Edward D. Phillips
08/16/09
Sam Pizzigati, Editor Too Much Newsletter
Has somebody slipped an irrationality pill into America’s water supply? How else to explain the “birther movement” or the widespread willingness to swallow claims that President Obama wants to impose “death panels” on us?
Such stunning irrationality does not surprise Dr. Edward Phillips. He sees irrationality throughout American society — and not just from “yokels.” After all, what could be more irrational than a corporate board believing that a CEO somehow merits a thousand times more pay than an average worker?
Phillips, now 71, has seen plenty of irrationality over his many years spent in corporate decision-making circles. Plenty of ordinariness, too. Spend time around “a few persons of great wealth,” he suggests, “and you will quickly discover this commonality: they are pretty much like everyone else.” Some will be bright and articulate, others dull and “border on incoherency.”
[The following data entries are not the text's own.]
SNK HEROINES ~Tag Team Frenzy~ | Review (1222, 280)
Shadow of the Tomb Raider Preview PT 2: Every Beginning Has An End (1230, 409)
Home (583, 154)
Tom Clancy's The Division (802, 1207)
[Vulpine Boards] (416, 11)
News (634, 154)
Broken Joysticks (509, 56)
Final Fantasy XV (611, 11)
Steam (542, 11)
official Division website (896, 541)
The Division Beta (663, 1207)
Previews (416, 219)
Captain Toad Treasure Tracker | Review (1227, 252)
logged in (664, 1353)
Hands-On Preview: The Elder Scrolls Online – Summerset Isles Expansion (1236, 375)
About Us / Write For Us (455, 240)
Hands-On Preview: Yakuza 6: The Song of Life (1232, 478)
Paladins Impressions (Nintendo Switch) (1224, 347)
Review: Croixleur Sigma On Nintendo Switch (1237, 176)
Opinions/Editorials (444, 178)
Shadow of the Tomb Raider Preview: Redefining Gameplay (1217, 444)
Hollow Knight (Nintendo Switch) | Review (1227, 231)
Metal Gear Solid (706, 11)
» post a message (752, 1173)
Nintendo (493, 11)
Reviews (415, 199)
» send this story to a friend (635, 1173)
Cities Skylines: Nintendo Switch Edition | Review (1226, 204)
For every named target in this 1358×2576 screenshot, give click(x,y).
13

If we all learned to think critically and stopped “allowing ourselves to be manipulated,” Phillips believes, such ordinariness would “not command $100 million dollar salaries.”
Phillips has academic credentials to go with his business background, and he knows his way around economic theory. But he comes across, in these pages, as a “regular guy,” the sort of fellow who'd be great to have around the next time a loudmouth in-law starts channeling Rush Limbaugh.
These loudmouths seem to be everywhere today. But far more thoughtful souls like Edward Phillips may be just as bountiful, if not as loud. Their day will come.